:: DATA FOR REVIEW ::

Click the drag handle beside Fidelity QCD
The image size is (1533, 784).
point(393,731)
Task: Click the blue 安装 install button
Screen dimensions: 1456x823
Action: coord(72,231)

:::

▸ **WHAT IS NEEDED**
In the entries above, identify each line that includes the string "Click", then copy it.

▸ **SOLUTION FOR THIS TASK**
Click the drag handle beside Fidelity QCD
Task: Click the blue 安装 install button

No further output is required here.